Quasi tutti gli artisti molto giovani che oggi consideriamo “big” – penso subito ai Maneskin, Francesca Michielin, Gaia – arrivano dai talent show. Da insegnante e addetto del mestiere pensi che i talent siano oggi l’unico mezzo per emergere e arrivare davvero al grande pubblico?
Assolutamente no…ma i tempi cambiano, ci sono meno posti in cui suonare. Esistono però ancora realtà musicali che partono dalle sale prova e poi approdano a concertini in giro nei peggiori bar d’Italia. E – anno dopo anno – per fortuna sono riconosciuti sempre di più. Capisco il desiderio di farsi conoscere il prima possibile dal grande pubblico, ma penso che principalmente chi fa musica non lo faccia per la fama o per i soldi, ma per necessità. Una specie di cura per se stessi che diventa cura poi per gli ascoltatori.

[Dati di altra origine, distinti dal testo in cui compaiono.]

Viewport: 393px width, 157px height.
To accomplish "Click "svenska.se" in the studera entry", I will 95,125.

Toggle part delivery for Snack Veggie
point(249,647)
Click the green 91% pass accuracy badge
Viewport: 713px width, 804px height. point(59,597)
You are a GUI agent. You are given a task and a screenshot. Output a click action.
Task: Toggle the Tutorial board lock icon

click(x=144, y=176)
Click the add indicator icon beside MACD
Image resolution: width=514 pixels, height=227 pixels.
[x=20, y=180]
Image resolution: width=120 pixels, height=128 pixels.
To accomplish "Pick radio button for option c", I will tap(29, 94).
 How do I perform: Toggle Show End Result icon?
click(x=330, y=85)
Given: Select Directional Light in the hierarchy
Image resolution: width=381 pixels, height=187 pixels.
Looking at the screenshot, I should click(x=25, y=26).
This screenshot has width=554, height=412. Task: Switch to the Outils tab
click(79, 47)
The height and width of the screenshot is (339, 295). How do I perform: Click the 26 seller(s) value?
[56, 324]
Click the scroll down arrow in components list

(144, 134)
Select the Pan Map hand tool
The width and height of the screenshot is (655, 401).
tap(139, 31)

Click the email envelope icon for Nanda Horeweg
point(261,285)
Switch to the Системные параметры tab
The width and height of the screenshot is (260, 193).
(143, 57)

La domanda è d’obbligo: cosa ne pensi del modo in cui la politica ha gestito il settore dei lavoratori dello spettacolo, soprattutto chi sta dietro le quinte, nel corso dell’emergenza pandemica?
È stato un anno duro, penso per tutti non solo per la nostra categoria. L’Italia è una delle culle dell’arte e anche della musica. Dovrebbe salvaguardare i lavoratori dell’arte quanto quelli del mondo del calcio, per esempio. Confrontandomi con colleghi francesi vedevo che loro avevano più sostegno dal governo, invece in Inghilterra e America molti hanno addirittura iniziato a fare altri lavori perché la situazione era simile all’Italia. Ci vorrebbe un sindacato apposito che tuteli la nostra categoria.
E sui live? Come vedi il futuro immediato nell’era post-Covid?
Sono sincero: per ora purtroppo la vedo ancora buia…speriamo di poter tornare presto a far veri concerti.